Posadas and Pastorelas aren’t much celebrated in Spain anymore, but I discovered different rituals and celebrations during the Camino. There, as in much of the Americas, the religious celebrations have transformed into mostly social events. But as a child, I remember how anxious we were for Santa Clos and for Los Reyes Magos to come bearing gifts, even when the gifts were nothing more than some fruit or a pair of slippers my mother had knitted. Around mid-December, we began practicing for the school Christmas Program, coinciding with the start of the Posadas on December 16. I recall that the celebrations—even those at school—were mostly religious. For Las Posadas different families in San Luis Rey Church would volunteer to host the party. The Posadas happened in church; the Pastorelas, or Shepherds’ Plays, happened in the community with almost no contact with the church; it was just the neighbors getting together; these were long all-night dramas that began at sunset on Christmas Eve and ended at sunrise with holy mass. In most homes it was a shortened version, the “Acostar al Niño” that included a lullaby to the Christ Child and of course the festive foods, maybe even the singing of the Posadas. Nowadays the celebrations are mainly social in nature whether it be in Mexico or in Greater Mexico, as Américo Paredes referred to the parts of the United States with a Mexican population. So, the Sembradores Posada tradition, while retaining some vestiges of the religious origin, is more akin to the social event with the requisite piñata and dance.

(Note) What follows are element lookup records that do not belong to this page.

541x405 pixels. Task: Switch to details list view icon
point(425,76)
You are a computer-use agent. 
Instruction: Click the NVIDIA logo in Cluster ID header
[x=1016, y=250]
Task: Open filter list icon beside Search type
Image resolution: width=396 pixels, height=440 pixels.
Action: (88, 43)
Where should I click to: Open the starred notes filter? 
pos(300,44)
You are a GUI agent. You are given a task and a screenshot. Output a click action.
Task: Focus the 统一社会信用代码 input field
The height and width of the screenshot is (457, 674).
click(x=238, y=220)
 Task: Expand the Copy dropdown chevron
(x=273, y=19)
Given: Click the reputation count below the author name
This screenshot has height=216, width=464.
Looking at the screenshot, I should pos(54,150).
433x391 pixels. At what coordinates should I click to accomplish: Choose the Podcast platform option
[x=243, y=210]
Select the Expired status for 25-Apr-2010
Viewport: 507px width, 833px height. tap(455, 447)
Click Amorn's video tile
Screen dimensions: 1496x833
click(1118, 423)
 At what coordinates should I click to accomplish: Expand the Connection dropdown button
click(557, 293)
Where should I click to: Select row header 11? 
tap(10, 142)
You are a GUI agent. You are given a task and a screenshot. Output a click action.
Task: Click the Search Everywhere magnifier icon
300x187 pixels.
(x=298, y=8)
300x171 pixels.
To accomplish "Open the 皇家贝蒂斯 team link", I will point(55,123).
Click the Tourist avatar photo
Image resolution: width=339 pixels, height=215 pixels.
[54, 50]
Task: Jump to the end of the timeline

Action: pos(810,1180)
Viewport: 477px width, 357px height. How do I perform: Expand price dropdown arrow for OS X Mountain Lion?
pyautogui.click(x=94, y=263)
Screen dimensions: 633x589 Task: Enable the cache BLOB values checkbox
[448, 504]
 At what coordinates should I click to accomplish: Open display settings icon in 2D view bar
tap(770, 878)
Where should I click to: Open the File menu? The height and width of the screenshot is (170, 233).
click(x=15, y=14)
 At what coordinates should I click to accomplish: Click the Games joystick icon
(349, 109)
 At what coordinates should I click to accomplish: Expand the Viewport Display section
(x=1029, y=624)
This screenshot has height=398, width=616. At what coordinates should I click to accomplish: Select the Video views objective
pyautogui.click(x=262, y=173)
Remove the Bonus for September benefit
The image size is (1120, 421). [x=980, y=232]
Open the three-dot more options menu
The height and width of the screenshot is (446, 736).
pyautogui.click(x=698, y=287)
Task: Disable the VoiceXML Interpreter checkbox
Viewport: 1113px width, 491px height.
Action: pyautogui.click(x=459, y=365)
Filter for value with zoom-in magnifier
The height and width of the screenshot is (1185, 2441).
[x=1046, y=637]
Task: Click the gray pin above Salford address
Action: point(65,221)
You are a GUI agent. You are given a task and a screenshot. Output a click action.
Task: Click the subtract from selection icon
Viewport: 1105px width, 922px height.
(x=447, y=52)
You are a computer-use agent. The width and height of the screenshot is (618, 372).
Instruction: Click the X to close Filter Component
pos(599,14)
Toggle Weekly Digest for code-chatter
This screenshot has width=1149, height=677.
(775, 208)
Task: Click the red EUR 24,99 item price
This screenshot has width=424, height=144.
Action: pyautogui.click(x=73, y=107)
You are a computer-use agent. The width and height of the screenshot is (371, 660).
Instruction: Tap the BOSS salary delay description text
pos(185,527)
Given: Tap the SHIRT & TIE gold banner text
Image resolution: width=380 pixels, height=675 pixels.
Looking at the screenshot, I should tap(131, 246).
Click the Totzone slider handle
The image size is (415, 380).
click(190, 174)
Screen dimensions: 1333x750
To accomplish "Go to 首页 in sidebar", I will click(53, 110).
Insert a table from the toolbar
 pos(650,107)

In 1979, I first went to Spain under a Fulbright fellowship that paid me to study the origins of the Pastorelas, the subject of my dissertation. I was familiar with a number of Christmas celebrations in Laredo but found them missing in Spain, save for the “pesebres” or “Belenes” which we call “nacimientos.” Researching the Pastorelas I soon realized would entail working in the manuscripts and rare books collections at the Biblioteca Nacional. I spent many hours poring over these documents and indeed found texts from the fourteenth century that seemed to be the precursors of the texts that had found their way to folk Catholic traditions in South Texas. Not surprising, I heard about other folk traditions in Spain before I ever set foot there; David Gitlitz whom I mentioned earlier first told me about el Misterio de Elche, the Christmas play that only happens every 10 years; he and Linda Davidson told me about Santiago and el Camino.
So tonight, I reminisce about the days before walking el Camino and realize that I am a different person; I am a year older, yes, but I am also a changed person. I can truly say that I see life with different eyes. Just as those holiday celebrations of my youth now seem to belong to another life, another person, who I was a year ago seems to be a different person living a different life. El Camino didn’t directly influence the way I experienced the Sembradores’ Posada tonight, but it gave me a different vantage point. As I sat there enjoying the 1940s dance music by a group from Austin, Nash Hernandez, Jr. and his orchestra, I kept thinking of those who are walking under the stars tonight, of the many who are walking the various Caminos to Santiago hoping to be there by Christmas. Every child that is born begins the walk of life the same way, with a first breath, alone and dependent on others for survival. But not everyone experiences the same joys and sorrows; no two persons experience life in exactly the same way. Thus it is with the Camino, everyone begins the same way, with a first step. But not everyone walks it in just the same way; no two pilgrims suffer or rejoice in exactly the same way.